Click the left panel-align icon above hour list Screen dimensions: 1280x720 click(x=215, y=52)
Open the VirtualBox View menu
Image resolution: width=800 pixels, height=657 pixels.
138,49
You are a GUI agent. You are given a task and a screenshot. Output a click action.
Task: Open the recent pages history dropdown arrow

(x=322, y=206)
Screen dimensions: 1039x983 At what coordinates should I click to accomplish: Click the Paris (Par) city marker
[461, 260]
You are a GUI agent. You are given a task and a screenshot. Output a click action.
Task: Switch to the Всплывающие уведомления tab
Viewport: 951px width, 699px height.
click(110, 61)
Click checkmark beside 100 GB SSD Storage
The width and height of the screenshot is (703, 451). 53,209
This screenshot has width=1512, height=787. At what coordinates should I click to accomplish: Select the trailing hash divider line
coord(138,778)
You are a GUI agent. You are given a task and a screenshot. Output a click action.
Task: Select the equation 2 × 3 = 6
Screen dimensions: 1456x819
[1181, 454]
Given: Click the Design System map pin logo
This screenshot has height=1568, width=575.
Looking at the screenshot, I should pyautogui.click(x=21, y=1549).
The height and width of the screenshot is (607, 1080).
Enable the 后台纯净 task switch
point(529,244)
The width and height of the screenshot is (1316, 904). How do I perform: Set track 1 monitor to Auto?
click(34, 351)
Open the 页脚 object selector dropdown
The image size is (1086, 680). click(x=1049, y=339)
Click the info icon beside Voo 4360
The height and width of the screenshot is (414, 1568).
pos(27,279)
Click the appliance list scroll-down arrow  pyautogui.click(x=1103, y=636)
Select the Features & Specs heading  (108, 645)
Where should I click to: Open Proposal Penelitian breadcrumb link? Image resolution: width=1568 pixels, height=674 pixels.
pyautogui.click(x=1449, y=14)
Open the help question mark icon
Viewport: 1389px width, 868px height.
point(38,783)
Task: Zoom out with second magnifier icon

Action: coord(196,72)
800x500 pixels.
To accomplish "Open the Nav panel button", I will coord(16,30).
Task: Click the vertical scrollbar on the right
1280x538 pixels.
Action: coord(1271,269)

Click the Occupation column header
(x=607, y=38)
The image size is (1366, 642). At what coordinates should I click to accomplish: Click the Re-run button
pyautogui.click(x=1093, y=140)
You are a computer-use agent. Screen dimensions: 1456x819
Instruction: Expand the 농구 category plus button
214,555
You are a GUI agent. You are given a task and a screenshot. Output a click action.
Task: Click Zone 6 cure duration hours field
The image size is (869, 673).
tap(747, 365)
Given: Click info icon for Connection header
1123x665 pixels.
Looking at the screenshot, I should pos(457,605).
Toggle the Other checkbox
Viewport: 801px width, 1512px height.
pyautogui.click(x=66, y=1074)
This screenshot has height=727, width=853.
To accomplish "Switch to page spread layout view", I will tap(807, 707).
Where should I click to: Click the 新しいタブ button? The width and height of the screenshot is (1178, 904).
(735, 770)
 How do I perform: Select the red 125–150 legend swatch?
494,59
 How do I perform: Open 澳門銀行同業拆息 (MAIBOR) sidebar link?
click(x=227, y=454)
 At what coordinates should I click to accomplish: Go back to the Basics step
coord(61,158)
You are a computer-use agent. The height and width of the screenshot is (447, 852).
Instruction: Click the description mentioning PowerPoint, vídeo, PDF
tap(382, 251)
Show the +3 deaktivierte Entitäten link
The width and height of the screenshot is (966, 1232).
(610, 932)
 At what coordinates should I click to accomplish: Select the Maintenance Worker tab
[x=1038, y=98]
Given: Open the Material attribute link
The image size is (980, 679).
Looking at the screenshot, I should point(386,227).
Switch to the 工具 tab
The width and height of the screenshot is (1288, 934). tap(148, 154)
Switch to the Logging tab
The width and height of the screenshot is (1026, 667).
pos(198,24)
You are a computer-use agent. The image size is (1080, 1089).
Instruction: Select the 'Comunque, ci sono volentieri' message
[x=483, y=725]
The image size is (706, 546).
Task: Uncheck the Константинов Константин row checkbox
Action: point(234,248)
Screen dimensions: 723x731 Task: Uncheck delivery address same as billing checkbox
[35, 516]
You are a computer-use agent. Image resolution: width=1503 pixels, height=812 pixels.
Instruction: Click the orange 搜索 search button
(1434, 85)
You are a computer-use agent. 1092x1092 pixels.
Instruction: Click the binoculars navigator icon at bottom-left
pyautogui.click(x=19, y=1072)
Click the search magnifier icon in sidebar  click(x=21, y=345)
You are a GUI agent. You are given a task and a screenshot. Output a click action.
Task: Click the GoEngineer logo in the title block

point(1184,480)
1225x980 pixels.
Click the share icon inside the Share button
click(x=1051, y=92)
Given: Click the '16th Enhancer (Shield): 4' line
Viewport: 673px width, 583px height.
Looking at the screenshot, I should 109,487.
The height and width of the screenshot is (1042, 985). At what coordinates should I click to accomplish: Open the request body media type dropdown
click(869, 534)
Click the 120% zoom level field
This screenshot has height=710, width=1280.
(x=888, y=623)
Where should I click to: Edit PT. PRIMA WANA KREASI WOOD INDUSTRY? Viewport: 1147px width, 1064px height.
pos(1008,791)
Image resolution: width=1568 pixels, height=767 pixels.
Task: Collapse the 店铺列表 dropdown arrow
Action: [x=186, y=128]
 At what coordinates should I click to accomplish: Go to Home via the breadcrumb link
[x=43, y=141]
┄┄┄┄┄┄
**Exercise directions**
An exact transcript of all the records is the expected result.

**Result for this exercise**
Click the left panel-align icon above hour list Screen dimensions: 1280x720 click(x=215, y=52)
Open the VirtualBox View menu
Image resolution: width=800 pixels, height=657 pixels.
138,49
You are a GUI agent. You are given a task and a screenshot. Output a click action.
Task: Open the recent pages history dropdown arrow

(x=322, y=206)
Screen dimensions: 1039x983 At what coordinates should I click to accomplish: Click the Paris (Par) city marker
[461, 260]
You are a GUI agent. You are given a task and a screenshot. Output a click action.
Task: Switch to the Всплывающие уведомления tab
Viewport: 951px width, 699px height.
click(110, 61)
Click checkmark beside 100 GB SSD Storage
The width and height of the screenshot is (703, 451). 53,209
This screenshot has width=1512, height=787. At what coordinates should I click to accomplish: Select the trailing hash divider line
coord(138,778)
You are a GUI agent. You are given a task and a screenshot. Output a click action.
Task: Select the equation 2 × 3 = 6
Screen dimensions: 1456x819
[1181, 454]
Given: Click the Design System map pin logo
This screenshot has height=1568, width=575.
Looking at the screenshot, I should pyautogui.click(x=21, y=1549).
The height and width of the screenshot is (607, 1080).
Enable the 后台纯净 task switch
point(529,244)
The width and height of the screenshot is (1316, 904). How do I perform: Set track 1 monitor to Auto?
click(34, 351)
Open the 页脚 object selector dropdown
The image size is (1086, 680). click(x=1049, y=339)
Click the info icon beside Voo 4360
The height and width of the screenshot is (414, 1568).
pos(27,279)
Click the appliance list scroll-down arrow  pyautogui.click(x=1103, y=636)
Select the Features & Specs heading  (108, 645)
Where should I click to: Open Proposal Penelitian breadcrumb link? Image resolution: width=1568 pixels, height=674 pixels.
pyautogui.click(x=1449, y=14)
Open the help question mark icon
Viewport: 1389px width, 868px height.
point(38,783)
Task: Zoom out with second magnifier icon

Action: coord(196,72)
800x500 pixels.
To accomplish "Open the Nav panel button", I will coord(16,30).
Task: Click the vertical scrollbar on the right
1280x538 pixels.
Action: coord(1271,269)

Click the Occupation column header
(x=607, y=38)
The image size is (1366, 642). At what coordinates should I click to accomplish: Click the Re-run button
pyautogui.click(x=1093, y=140)
You are a computer-use agent. Screen dimensions: 1456x819
Instruction: Expand the 농구 category plus button
214,555
You are a GUI agent. You are given a task and a screenshot. Output a click action.
Task: Click Zone 6 cure duration hours field
The image size is (869, 673).
tap(747, 365)
Given: Click info icon for Connection header
1123x665 pixels.
Looking at the screenshot, I should pos(457,605).
Toggle the Other checkbox
Viewport: 801px width, 1512px height.
pyautogui.click(x=66, y=1074)
This screenshot has height=727, width=853.
To accomplish "Switch to page spread layout view", I will tap(807, 707).
Where should I click to: Click the 新しいタブ button? The width and height of the screenshot is (1178, 904).
(735, 770)
 How do I perform: Select the red 125–150 legend swatch?
494,59
 How do I perform: Open 澳門銀行同業拆息 (MAIBOR) sidebar link?
click(x=227, y=454)
 At what coordinates should I click to accomplish: Go back to the Basics step
coord(61,158)
You are a computer-use agent. The height and width of the screenshot is (447, 852).
Instruction: Click the description mentioning PowerPoint, vídeo, PDF
tap(382, 251)
Show the +3 deaktivierte Entitäten link
The width and height of the screenshot is (966, 1232).
(610, 932)
 At what coordinates should I click to accomplish: Select the Maintenance Worker tab
[x=1038, y=98]
Given: Open the Material attribute link
The image size is (980, 679).
Looking at the screenshot, I should point(386,227).
Switch to the 工具 tab
The width and height of the screenshot is (1288, 934). tap(148, 154)
Switch to the Logging tab
The width and height of the screenshot is (1026, 667).
pos(198,24)
You are a computer-use agent. The image size is (1080, 1089).
Instruction: Select the 'Comunque, ci sono volentieri' message
[x=483, y=725]
The image size is (706, 546).
Task: Uncheck the Константинов Константин row checkbox
Action: point(234,248)
Screen dimensions: 723x731 Task: Uncheck delivery address same as billing checkbox
[35, 516]
You are a computer-use agent. Image resolution: width=1503 pixels, height=812 pixels.
Instruction: Click the orange 搜索 search button
(1434, 85)
You are a computer-use agent. 1092x1092 pixels.
Instruction: Click the binoculars navigator icon at bottom-left
pyautogui.click(x=19, y=1072)
Click the search magnifier icon in sidebar  click(x=21, y=345)
You are a GUI agent. You are given a task and a screenshot. Output a click action.
Task: Click the GoEngineer logo in the title block

point(1184,480)
1225x980 pixels.
Click the share icon inside the Share button
click(x=1051, y=92)
Given: Click the '16th Enhancer (Shield): 4' line
Viewport: 673px width, 583px height.
Looking at the screenshot, I should 109,487.
The height and width of the screenshot is (1042, 985). At what coordinates should I click to accomplish: Open the request body media type dropdown
click(869, 534)
Click the 120% zoom level field
This screenshot has height=710, width=1280.
(x=888, y=623)
Where should I click to: Edit PT. PRIMA WANA KREASI WOOD INDUSTRY? Viewport: 1147px width, 1064px height.
pos(1008,791)
Image resolution: width=1568 pixels, height=767 pixels.
Task: Collapse the 店铺列表 dropdown arrow
Action: [x=186, y=128]
 At what coordinates should I click to accomplish: Go to Home via the breadcrumb link
[x=43, y=141]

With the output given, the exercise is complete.